Hallucinogenic drug made Jean-Paul Sartre 'fall in love' with lobsters
London, November 22 : A new book has revealed that European thinker Jean-Paul Sartre used to have hallucinations of lobsters, which once even chased him down the Champs Elysées.
New York professor John Gerassi's book sheds light on the conversation between him and the French philosopher about mescaline, a powerful hallucinogenic drug.
"Yeah, after I took mescaline I started seeing crabs around me all the time," Timesonline quoted Sartre as telling Gerassi in the book.
He added: "They followed me in the streets, into class ... I would wake up in the morning and say, 'Good morning, my little ones, how did you sleep?' I would say, 'Okay guys, we're going into class now . . . ' and they would be there, around my desk, absolutely still, until the bell rang."

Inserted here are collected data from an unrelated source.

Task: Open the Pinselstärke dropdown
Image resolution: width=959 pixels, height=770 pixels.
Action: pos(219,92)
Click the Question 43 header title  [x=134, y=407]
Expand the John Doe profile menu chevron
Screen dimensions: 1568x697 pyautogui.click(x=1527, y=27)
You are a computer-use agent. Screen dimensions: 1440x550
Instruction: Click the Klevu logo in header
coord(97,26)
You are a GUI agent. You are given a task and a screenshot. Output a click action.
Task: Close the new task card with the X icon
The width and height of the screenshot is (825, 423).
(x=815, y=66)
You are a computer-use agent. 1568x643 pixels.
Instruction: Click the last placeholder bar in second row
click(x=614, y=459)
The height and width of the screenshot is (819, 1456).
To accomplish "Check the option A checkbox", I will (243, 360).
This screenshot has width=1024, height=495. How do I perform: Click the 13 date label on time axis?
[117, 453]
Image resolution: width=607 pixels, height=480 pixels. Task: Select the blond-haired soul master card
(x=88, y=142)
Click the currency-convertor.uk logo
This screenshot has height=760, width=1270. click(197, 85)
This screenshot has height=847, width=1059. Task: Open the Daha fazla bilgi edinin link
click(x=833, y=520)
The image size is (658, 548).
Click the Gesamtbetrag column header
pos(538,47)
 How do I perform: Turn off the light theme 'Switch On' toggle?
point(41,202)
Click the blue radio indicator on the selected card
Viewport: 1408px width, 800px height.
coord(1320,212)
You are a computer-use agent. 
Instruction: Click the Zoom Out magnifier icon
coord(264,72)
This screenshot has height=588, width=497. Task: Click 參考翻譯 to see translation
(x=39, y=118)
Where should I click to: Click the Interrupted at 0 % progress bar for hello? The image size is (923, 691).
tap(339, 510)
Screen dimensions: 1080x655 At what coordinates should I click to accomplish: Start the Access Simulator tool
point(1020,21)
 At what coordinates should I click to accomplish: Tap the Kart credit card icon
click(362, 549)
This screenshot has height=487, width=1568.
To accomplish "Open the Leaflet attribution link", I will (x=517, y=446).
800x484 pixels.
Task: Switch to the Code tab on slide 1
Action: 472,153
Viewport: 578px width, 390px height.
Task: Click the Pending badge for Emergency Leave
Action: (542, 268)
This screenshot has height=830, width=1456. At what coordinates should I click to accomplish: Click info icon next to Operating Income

The tome reveals Sartre, who popularized existentialism, experimented with mescaline to an extent that he almost became a lunatic.
He said: "I began to think I was going crazy."
However, Sartre ultimately stopped seeing the lobsters.
He told Gerassi: "The crabs stayed with me until the day I simply decided that they bored me and I wouldn't pay attention to them.
Sartre quit drugs before his death in 1980, but he had a strange fondness to the imaginary lobsters.
He said: "The crabs were mine. I had got used to them. I would have liked my crabs to come back.
"We call them crabs because of my [Altona] play but they were really lobsters. And you know, I've never said this before, but sometimes I miss them ... I remember how they used to sit there on my leg."
The book will be published later this month.